The Great AI Talent Heist: Meta Poaches, OpenAI Pauses

In a plot twist that could only happen in the fevered world of Silicon Valley, OpenAI—the darling of generative AI and the company that gave us ChatGPT—recently slammed the brakes on its own operations. The reason? Meta, Mark Zuckerberg’s ever-hungry social media behemoth, has been luring OpenAI’s top minds with signing bonuses that make even seasoned VCs choke on their oat milk lattes. Rumors swirl of offers ranging from $10 million to a jaw-dropping $100 million just to jump ship. In response, OpenAI’s leadership did something no one expected: they told almost everyone to take a week off. Executives, of course, kept working—presumably to figure out how to stop the bleeding.

If you’re wondering whether this is a sign of thoughtful crisis management or a company in existential panic, you’re not alone. Welcome to the AI talent wars, where the stakes are measured in billions, and the drama is as thick as the NDAs.
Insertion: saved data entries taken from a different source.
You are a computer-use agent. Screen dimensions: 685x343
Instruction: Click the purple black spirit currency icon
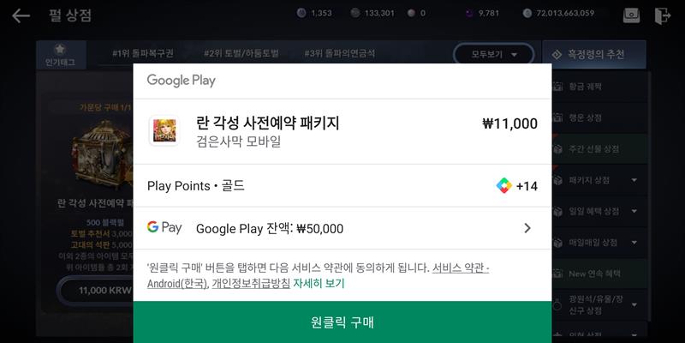click(468, 13)
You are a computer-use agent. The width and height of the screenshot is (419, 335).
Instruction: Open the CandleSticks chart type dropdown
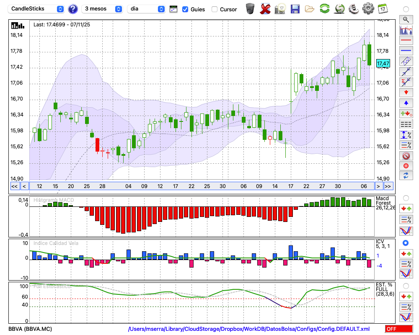(36, 9)
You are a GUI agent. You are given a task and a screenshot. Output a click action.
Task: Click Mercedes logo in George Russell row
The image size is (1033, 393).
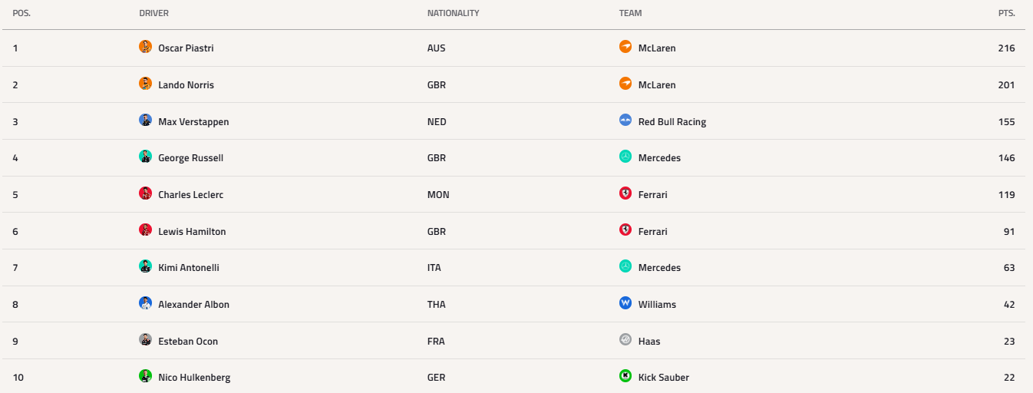pos(625,157)
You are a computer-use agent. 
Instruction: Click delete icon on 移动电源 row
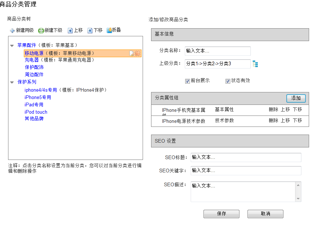[x=138, y=54]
The Poaching War: Meta’s Billion-Dollar Bait

Let’s not mince words: Meta is on a hiring spree that makes the 1990s dot-com bubble look quaint. Over the past quarter, insiders report that Meta has been targeting OpenAI’s elite engineers and researchers with offers that are, frankly, obscene. According to multiple sources, including a widely-circulated podcast appearance by OpenAI CEO Sam Altman, Meta’s recruitment packages have included signing bonuses in the $10 million to $100 million range.